Tema central: oposição semântica
Análise das alternativas
A
Certa
A alternativa A está correta porque a relação pedida nasce especificamente dos pronomes do verso recortado. “Nada” marca ausência total de começo, enquanto “tudo” marca abrangência total da continuidade. Como o enunciado coloca esses dois valores em confronto no mesmo segmento, o efeito semântico produzido é de antítese.
B
Errada
Está errada porque não há ambiguidade no trecho. Os pronomes “nada” e “tudo” têm valor semântico definido no contexto e não criam dupla interpretação relevante; o efeito é de oposição explícita, não de duplicidade de sentido.
C
Errada
Está errada porque não se organiza uma escala de progressão. A passagem entre “nada” e “tudo” não funciona como gradação crescente ou decrescente, mas como confronto categórico entre extremos semânticos.
D
Errada
Está errada porque o núcleo do efeito de sentido não é exagero expressivo. Embora “nada” e “tudo” sejam termos absolutos, no verso eles servem para estruturar contraste conceptual, não hipérbole.
E
Errada
Está errada porque não há substituição de um termo por outro com base em contiguidade. Entre “nada” e “tudo”, o que existe é oposição de sentido, e não relação metonímica.
Pegadinha da questão
A banca restringe a análise aos pronomes do trecho, e isso pode levar o candidato a se dispersar para o poema inteiro ou a confundir termos absolutos com hipérbole; aqui, o ponto decisivo é a oposição semântica entre “nada” e “tudo”.
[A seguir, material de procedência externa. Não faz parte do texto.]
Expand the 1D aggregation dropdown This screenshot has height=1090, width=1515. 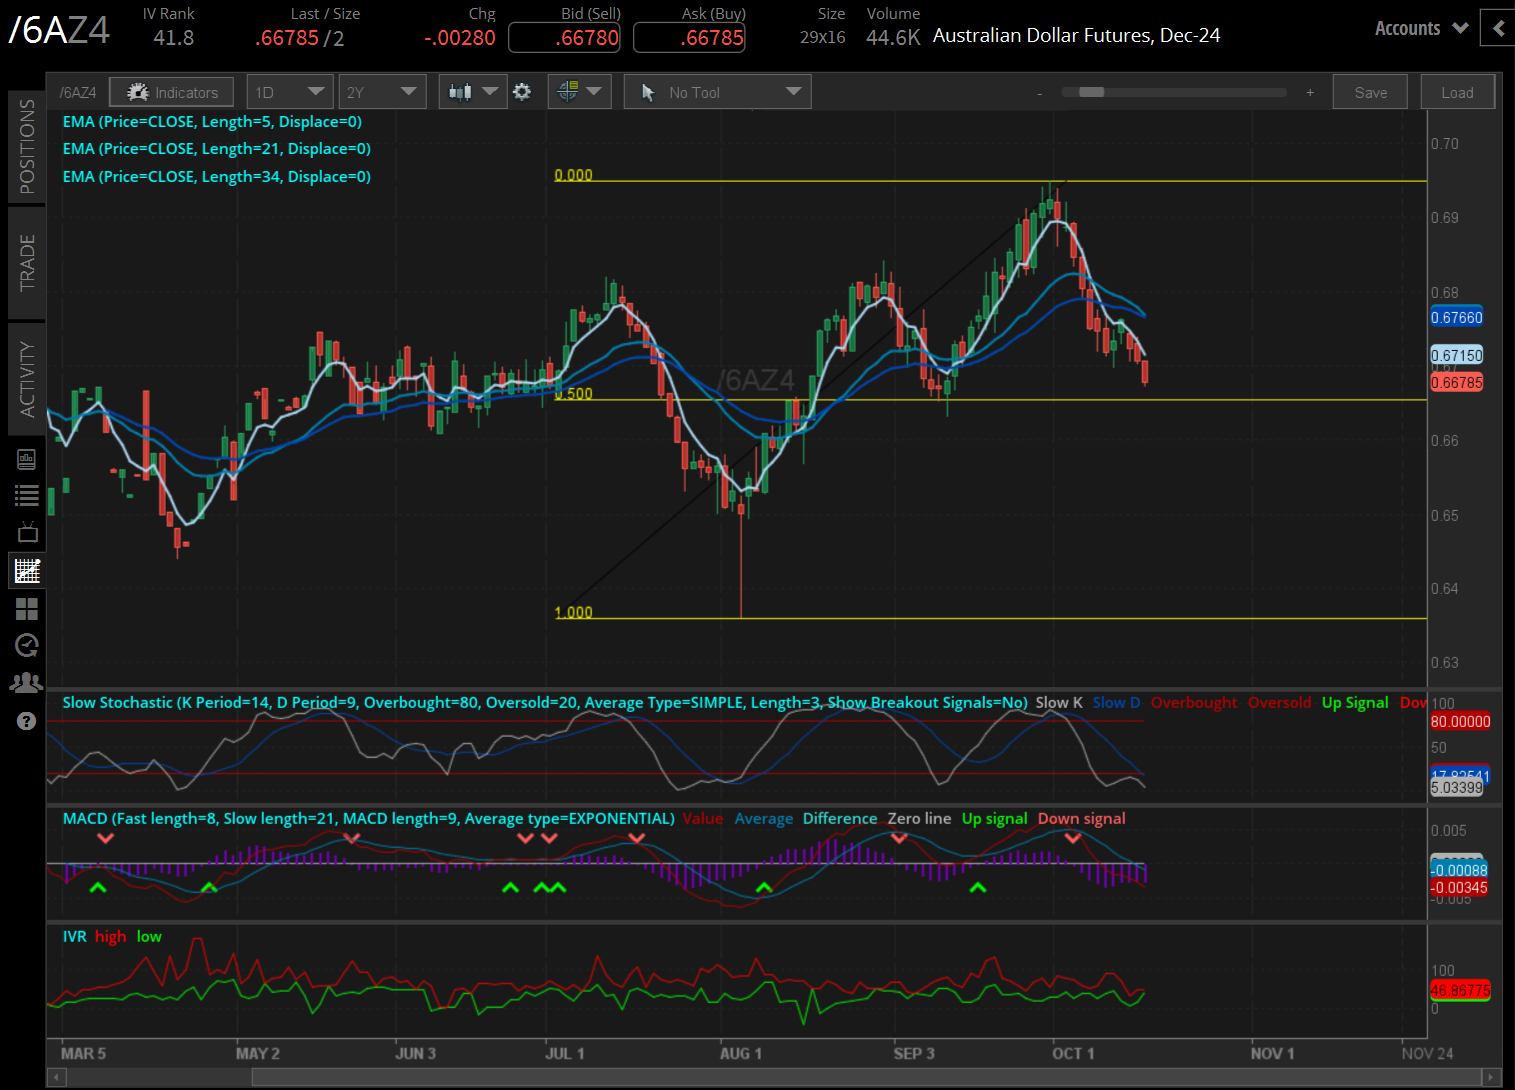(289, 92)
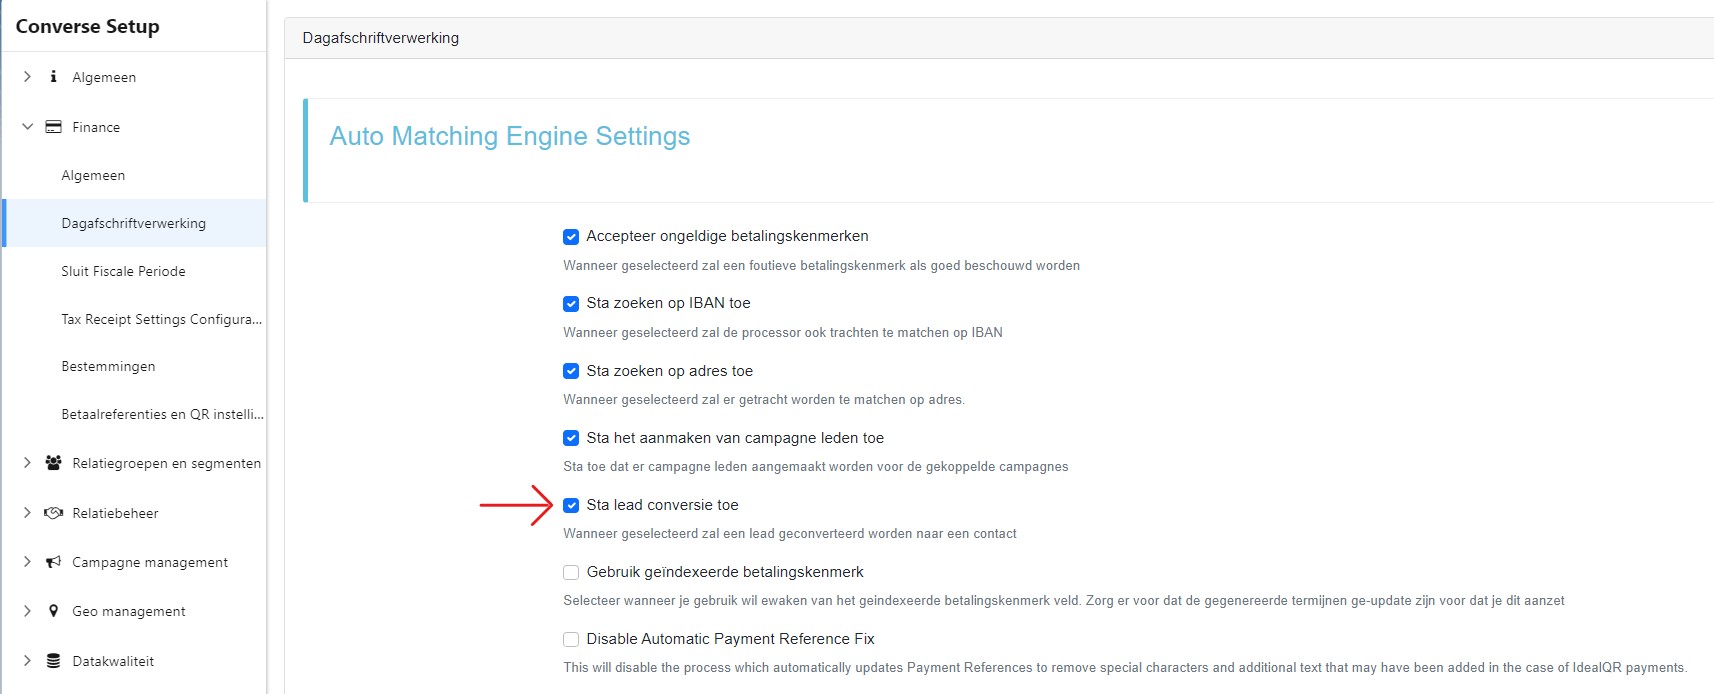Collapse the Finance section chevron
This screenshot has height=694, width=1714.
[x=28, y=127]
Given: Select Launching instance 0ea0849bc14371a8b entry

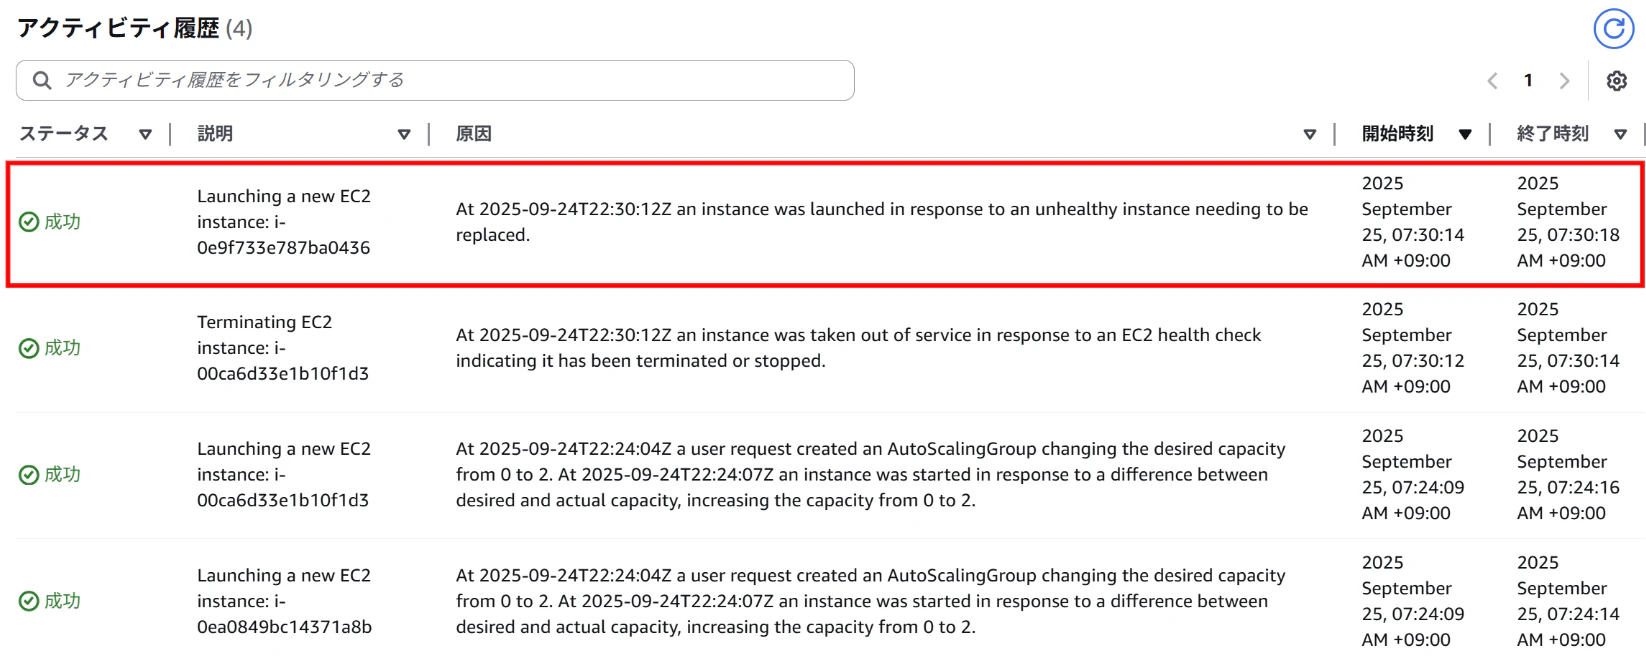Looking at the screenshot, I should pyautogui.click(x=284, y=601).
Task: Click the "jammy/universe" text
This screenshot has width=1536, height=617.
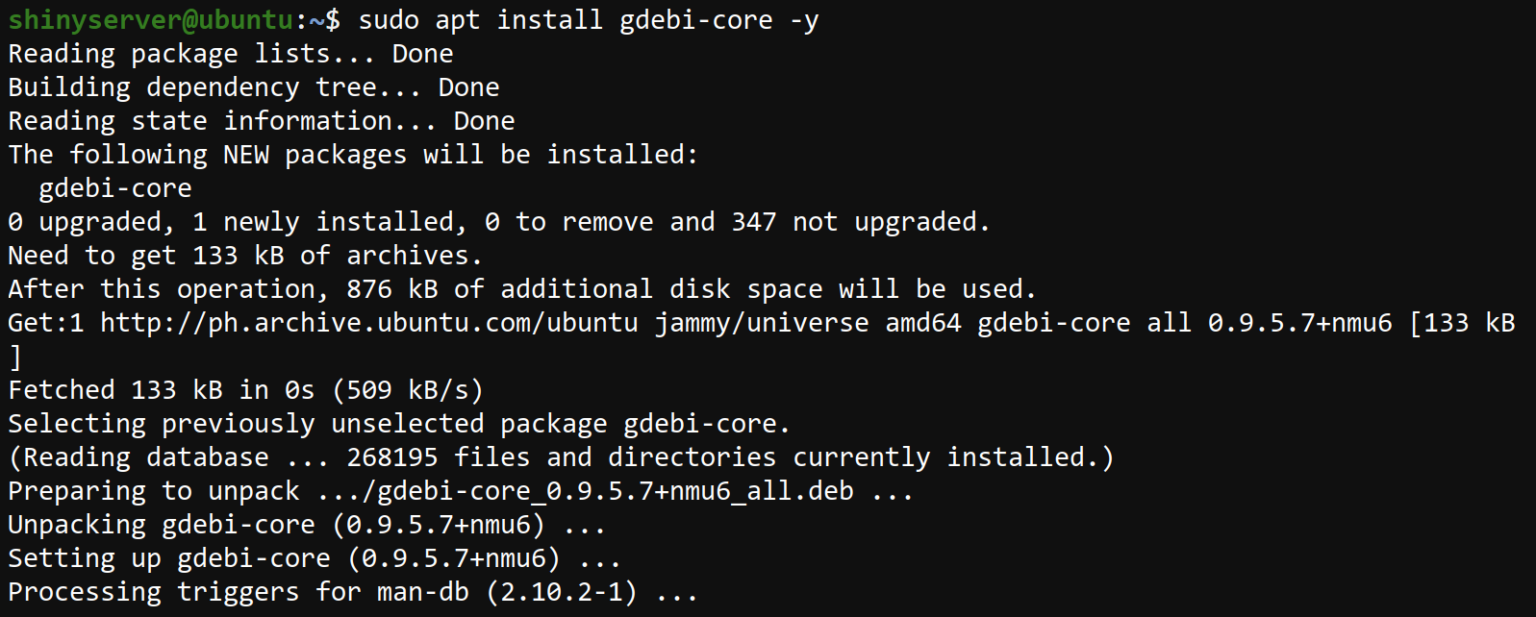Action: pos(761,323)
Dica para questões semelhantes
  • Recorte exatamente o elemento pedido no comando; aqui, a análise era dos pronomes, não do poema como um todo.
  • Verifique se os termos formam oposição, escala, duplicidade de sentido ou substituição por contiguidade antes de escolher a relação semântica.
  • Quando aparecerem polos extremos como “nada” e “tudo”, confirme se eles estão produzindo contraste de ideias; se estiverem, o caminho é antítese, não gradação.